We can read the energy directly from the HDF5 file.

You should see that the first few steps are higher in energy than the average. These are the warmup steps.

[12]:
with h5py.File("dmc.hdf5") as f:
    en = f['energytotal'][...]
plt.plot(en, marker='o')
plt.xlabel("DMC step")
plt.ylabel("Energy (Hartree)")
[12]:
Text(0, 0.5, 'Energy (Hartree)')
_images/tutorial_17_1.png
Since the DMC samples are correlated due to the timestepping, it is important to do two things: 1) Remove the warmup steps.
2) Reblocking analysis to estimate the statistical uncertainties correctly.
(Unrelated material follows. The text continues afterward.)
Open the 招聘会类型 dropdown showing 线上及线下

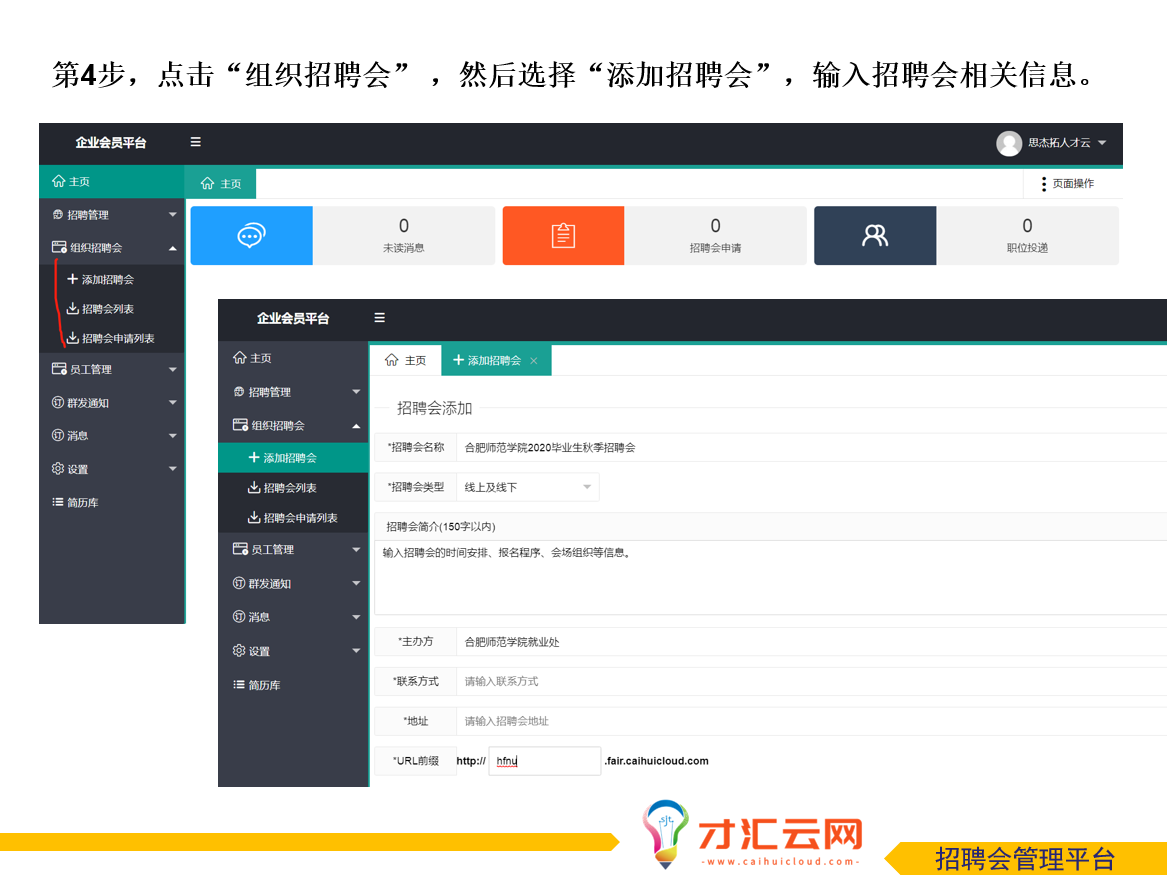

The read_mc_output function has two parameters that help with this: * warmup: remove the first warmup steps from the data, before reblocking * reblock: bin the data into reblock blocks.

[13]:
block_sizes = np.linspace(2,len(en)//16, 10, dtype=int)
reblocks = [len(en)//s for s in block_sizes]
print(reblocks)
print(block_sizes)
df = pd.DataFrame([pyq.read_mc_output("dmc.hdf5", warmup=100, reblock=reblock) for reblock in reblocks])
df['block_size'] = block_sizes
plt.plot("block_size",'energytotal_err',data=df, marker='o')
plt.xlabel("Block size")
plt.ylabel("Estimated uncertainty (Ha)")
[250, 100, 62, 45, 35, 27, 23, 20, 18, 16]
[ 2  5  8 11 14 18 21 24 27 31]
[13]:
Text(0, 0.5, 'Estimated uncertainty (Ha)')
_images/tutorial_19_2.png